Task inputs:
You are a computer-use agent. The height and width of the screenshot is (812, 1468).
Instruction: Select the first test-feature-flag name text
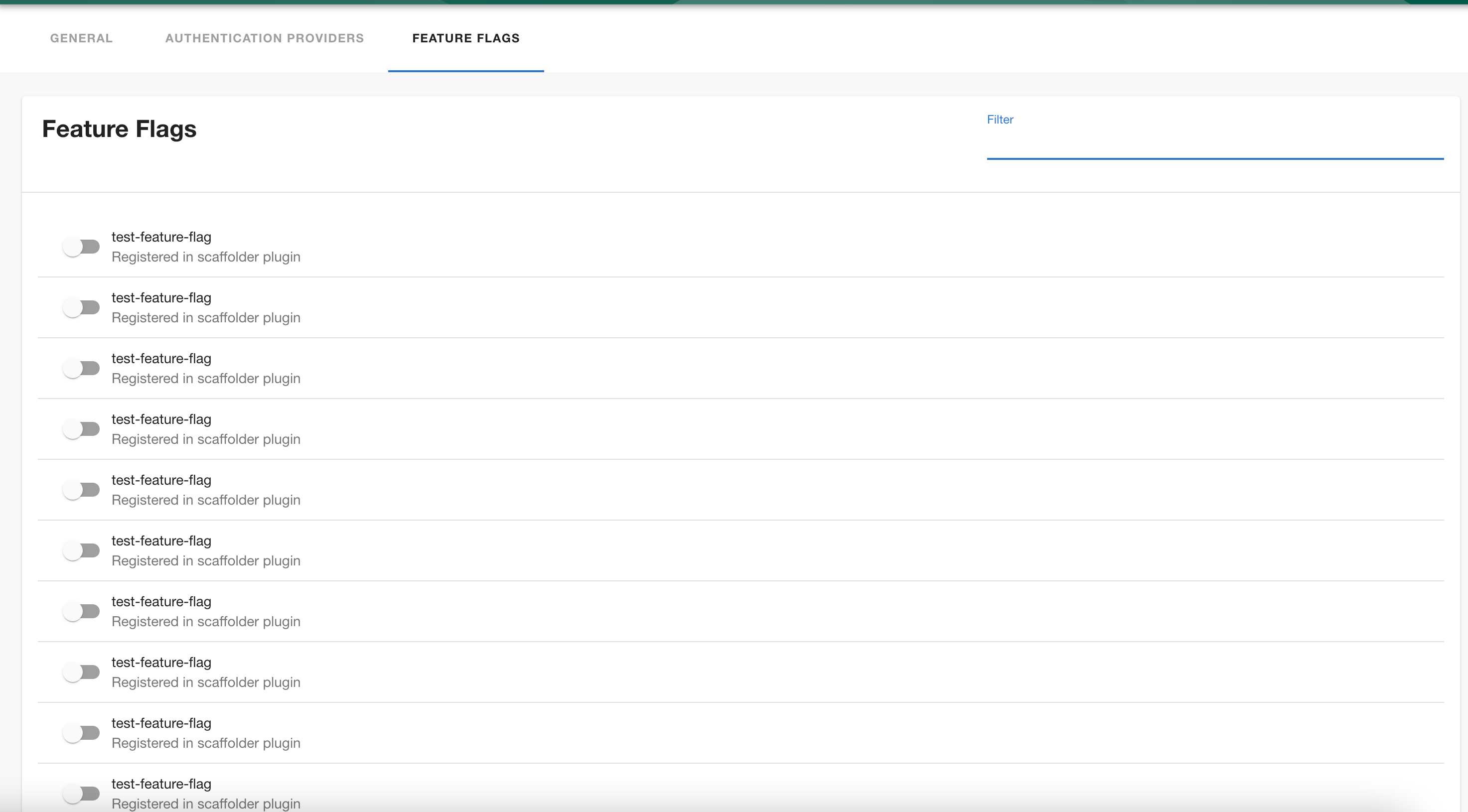pyautogui.click(x=161, y=237)
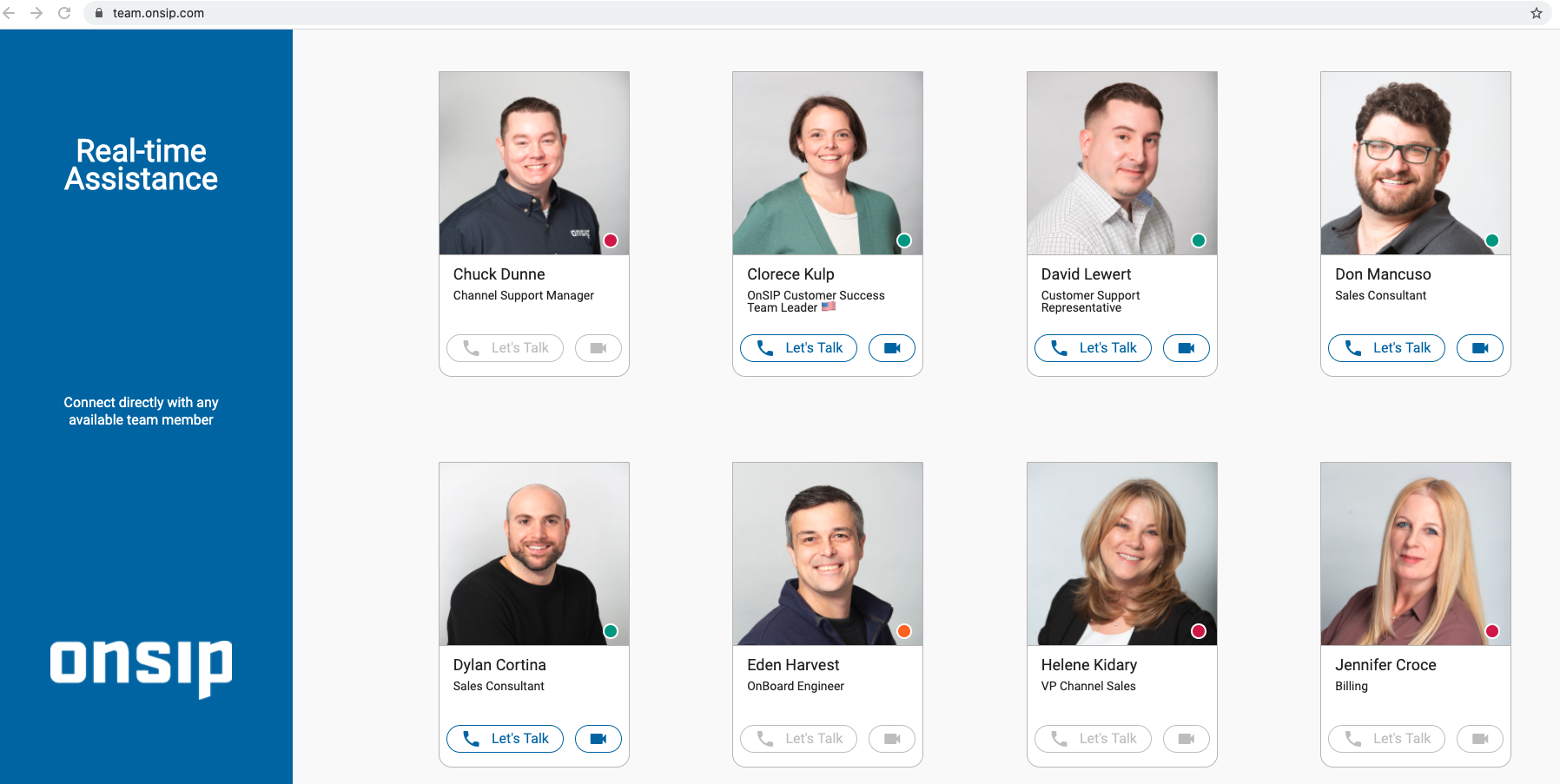Click Chuck Dunne's red busy status dot
This screenshot has height=784, width=1560.
[x=610, y=240]
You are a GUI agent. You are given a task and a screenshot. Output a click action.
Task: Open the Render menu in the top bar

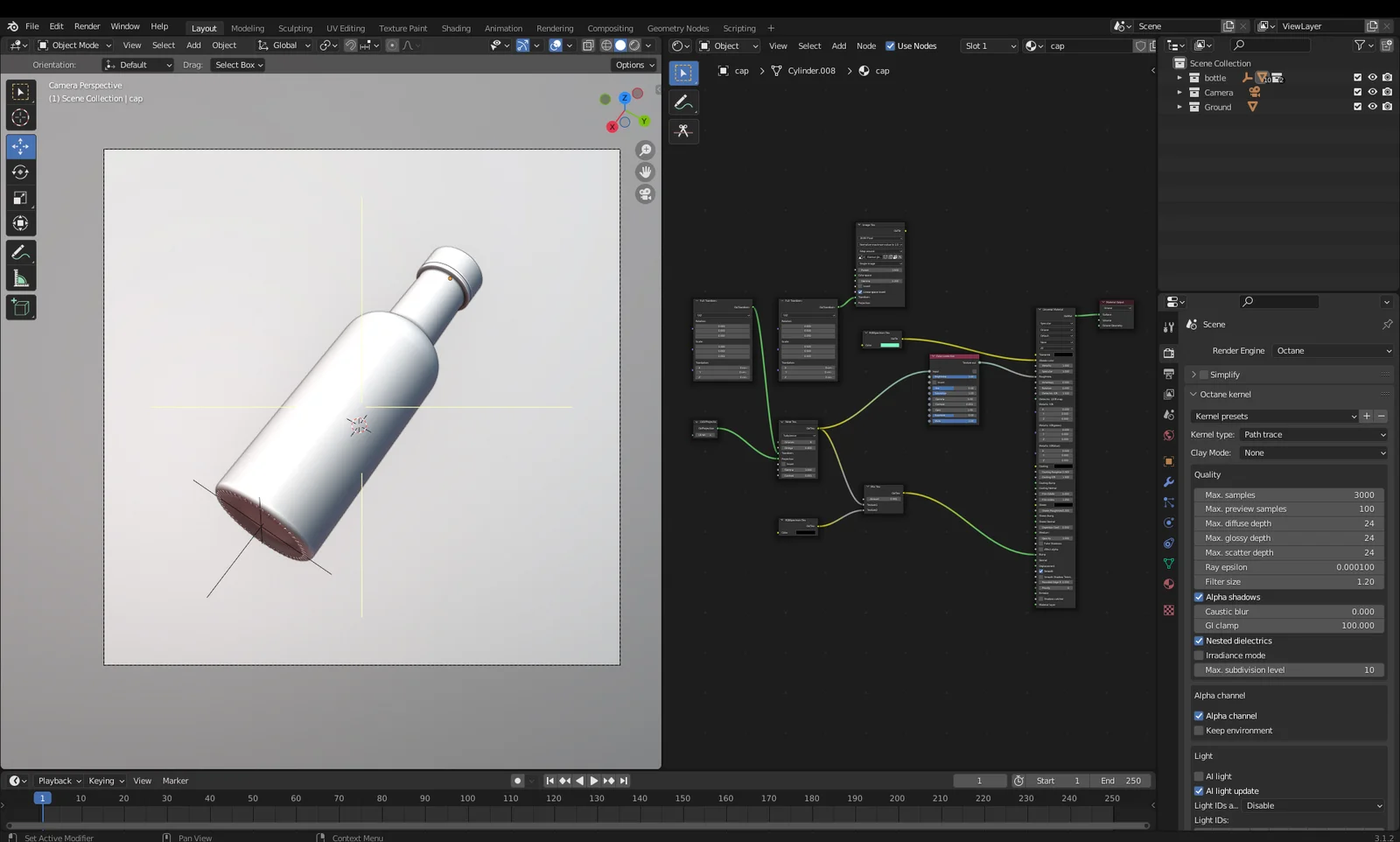click(x=87, y=25)
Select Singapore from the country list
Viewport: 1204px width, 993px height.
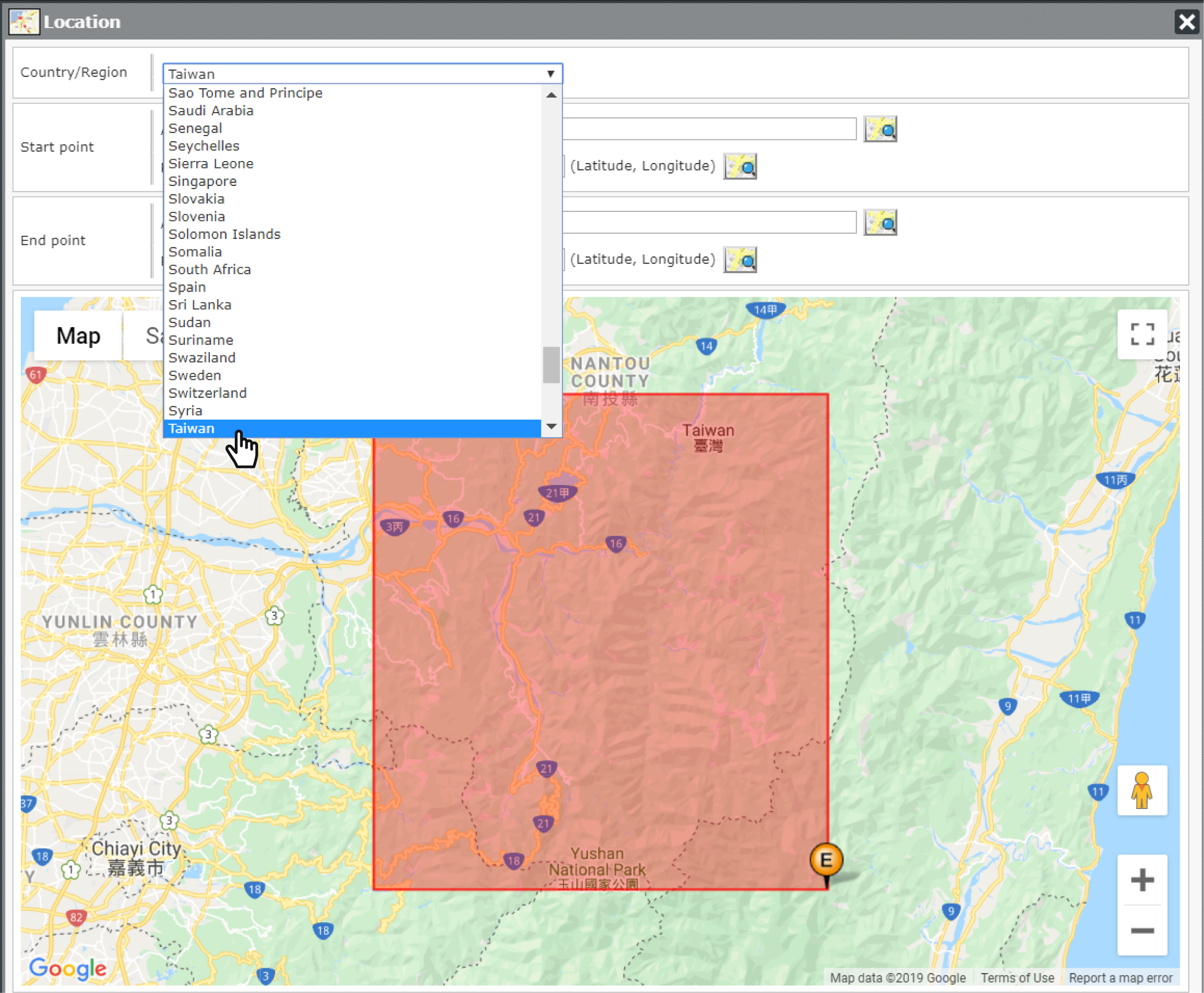(202, 181)
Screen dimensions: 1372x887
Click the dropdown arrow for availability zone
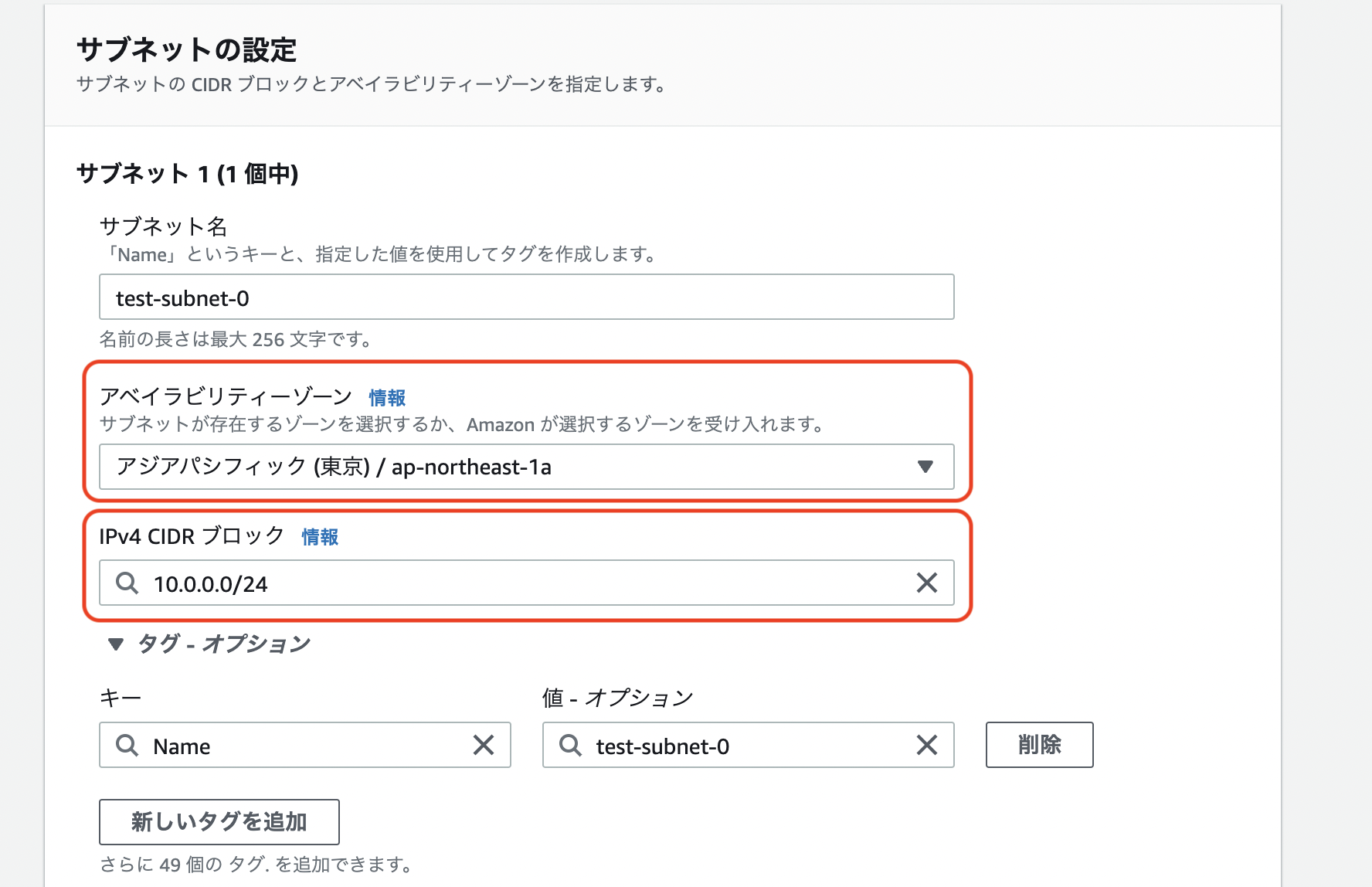point(925,467)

What is being asked: Output precisely the lines in the material above from the line containing "Click the dropdown" through its last line, and omit pictures.

Solution:
Click the dropdown arrow for availability zone
point(925,467)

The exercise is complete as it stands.